* _Exercise_: Copy nothing but the lines below running from the line containing "The height and width of the screenshot is (434, 807)." through the line containing "Given: Click the highlighted cmd text", both end lines included.

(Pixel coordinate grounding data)
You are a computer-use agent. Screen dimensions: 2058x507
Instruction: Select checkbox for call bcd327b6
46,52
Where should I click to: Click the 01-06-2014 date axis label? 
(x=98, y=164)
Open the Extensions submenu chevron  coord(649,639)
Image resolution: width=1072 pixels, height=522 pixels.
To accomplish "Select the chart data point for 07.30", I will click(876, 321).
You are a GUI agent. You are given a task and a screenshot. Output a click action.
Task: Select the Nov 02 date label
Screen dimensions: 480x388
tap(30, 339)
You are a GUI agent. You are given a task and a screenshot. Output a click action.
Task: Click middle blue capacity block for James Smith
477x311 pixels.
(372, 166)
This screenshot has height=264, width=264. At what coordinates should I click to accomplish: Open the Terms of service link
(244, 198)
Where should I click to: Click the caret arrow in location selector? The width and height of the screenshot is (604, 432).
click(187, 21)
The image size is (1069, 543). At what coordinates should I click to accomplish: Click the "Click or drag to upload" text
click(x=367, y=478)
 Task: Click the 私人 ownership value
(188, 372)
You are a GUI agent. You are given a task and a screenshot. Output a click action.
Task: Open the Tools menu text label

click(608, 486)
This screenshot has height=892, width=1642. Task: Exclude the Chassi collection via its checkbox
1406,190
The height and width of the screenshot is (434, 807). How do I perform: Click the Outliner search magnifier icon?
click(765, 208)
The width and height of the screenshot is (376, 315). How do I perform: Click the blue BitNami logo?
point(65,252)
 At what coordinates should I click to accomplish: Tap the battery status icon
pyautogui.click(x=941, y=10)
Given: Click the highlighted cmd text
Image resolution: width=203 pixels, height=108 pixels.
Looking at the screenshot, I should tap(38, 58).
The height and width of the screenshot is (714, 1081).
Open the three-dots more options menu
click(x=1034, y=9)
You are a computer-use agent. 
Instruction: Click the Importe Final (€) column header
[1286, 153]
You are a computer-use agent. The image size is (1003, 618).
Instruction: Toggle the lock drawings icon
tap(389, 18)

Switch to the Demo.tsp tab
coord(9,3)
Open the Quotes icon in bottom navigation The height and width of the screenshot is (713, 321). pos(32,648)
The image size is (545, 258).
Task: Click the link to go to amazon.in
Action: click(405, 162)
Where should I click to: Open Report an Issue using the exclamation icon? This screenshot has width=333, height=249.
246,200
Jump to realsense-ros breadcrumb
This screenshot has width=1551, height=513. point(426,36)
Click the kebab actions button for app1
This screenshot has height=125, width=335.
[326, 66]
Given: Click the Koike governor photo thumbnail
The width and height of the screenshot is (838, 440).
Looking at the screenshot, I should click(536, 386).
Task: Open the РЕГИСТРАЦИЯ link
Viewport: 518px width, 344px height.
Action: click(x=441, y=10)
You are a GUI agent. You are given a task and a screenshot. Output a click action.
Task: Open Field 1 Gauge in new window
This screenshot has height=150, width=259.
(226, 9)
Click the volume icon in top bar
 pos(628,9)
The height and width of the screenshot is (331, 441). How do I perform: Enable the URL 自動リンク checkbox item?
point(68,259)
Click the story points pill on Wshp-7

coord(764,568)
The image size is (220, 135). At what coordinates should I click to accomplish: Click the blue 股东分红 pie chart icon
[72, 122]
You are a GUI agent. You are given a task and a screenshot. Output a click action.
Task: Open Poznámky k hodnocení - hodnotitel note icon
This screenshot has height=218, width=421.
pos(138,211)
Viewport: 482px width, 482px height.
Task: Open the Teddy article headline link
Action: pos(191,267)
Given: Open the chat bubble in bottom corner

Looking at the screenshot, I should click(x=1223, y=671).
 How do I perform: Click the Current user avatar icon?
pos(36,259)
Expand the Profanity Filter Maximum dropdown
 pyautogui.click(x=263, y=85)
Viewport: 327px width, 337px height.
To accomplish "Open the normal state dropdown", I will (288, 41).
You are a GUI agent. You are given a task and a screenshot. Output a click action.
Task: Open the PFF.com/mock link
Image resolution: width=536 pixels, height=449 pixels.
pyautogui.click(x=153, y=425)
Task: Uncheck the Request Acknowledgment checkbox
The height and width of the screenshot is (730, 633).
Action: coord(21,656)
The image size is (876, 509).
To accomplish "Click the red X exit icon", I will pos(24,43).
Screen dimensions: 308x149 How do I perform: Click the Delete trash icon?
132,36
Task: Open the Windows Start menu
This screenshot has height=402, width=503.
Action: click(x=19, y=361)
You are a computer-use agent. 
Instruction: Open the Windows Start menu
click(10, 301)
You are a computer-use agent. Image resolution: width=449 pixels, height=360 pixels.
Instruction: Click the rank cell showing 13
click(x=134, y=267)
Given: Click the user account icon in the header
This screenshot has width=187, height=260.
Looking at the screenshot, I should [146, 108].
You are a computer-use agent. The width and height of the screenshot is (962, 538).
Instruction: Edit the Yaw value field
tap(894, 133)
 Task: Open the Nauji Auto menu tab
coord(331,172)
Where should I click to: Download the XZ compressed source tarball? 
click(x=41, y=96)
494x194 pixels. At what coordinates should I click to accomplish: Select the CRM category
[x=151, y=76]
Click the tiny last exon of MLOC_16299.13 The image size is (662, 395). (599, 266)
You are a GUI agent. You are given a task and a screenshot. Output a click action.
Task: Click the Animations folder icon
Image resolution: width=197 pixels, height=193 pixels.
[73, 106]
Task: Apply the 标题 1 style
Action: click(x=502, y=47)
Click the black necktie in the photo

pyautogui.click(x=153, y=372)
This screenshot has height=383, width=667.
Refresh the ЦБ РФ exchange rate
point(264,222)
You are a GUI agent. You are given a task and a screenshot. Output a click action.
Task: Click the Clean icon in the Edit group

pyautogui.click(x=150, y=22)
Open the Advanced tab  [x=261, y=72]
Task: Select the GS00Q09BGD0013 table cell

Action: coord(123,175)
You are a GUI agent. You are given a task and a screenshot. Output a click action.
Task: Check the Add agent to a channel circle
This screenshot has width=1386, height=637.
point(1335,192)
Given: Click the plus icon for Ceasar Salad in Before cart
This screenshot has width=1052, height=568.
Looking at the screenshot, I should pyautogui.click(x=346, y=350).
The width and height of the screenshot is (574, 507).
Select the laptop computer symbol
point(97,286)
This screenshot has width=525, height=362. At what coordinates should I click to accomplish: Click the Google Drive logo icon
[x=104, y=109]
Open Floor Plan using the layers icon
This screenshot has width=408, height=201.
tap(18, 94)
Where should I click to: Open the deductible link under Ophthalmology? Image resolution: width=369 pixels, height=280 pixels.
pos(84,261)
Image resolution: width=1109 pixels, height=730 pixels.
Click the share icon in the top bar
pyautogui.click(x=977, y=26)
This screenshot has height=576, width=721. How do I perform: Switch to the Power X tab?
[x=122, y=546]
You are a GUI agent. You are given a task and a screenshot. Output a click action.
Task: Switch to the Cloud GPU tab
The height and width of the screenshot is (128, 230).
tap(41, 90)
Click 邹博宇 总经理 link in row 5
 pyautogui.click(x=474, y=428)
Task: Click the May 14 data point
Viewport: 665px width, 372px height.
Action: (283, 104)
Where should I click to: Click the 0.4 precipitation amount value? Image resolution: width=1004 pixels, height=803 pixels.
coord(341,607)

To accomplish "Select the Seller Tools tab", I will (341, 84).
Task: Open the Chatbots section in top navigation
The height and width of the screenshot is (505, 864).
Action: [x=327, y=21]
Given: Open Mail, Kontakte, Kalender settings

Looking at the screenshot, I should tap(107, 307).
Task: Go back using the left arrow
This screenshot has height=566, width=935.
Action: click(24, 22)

* _Expected output_:
The height and width of the screenshot is (434, 807). How do I perform: Click the Outliner search magnifier icon?
click(765, 208)
The width and height of the screenshot is (376, 315). How do I perform: Click the blue BitNami logo?
point(65,252)
 At what coordinates should I click to accomplish: Tap the battery status icon
pyautogui.click(x=941, y=10)
Given: Click the highlighted cmd text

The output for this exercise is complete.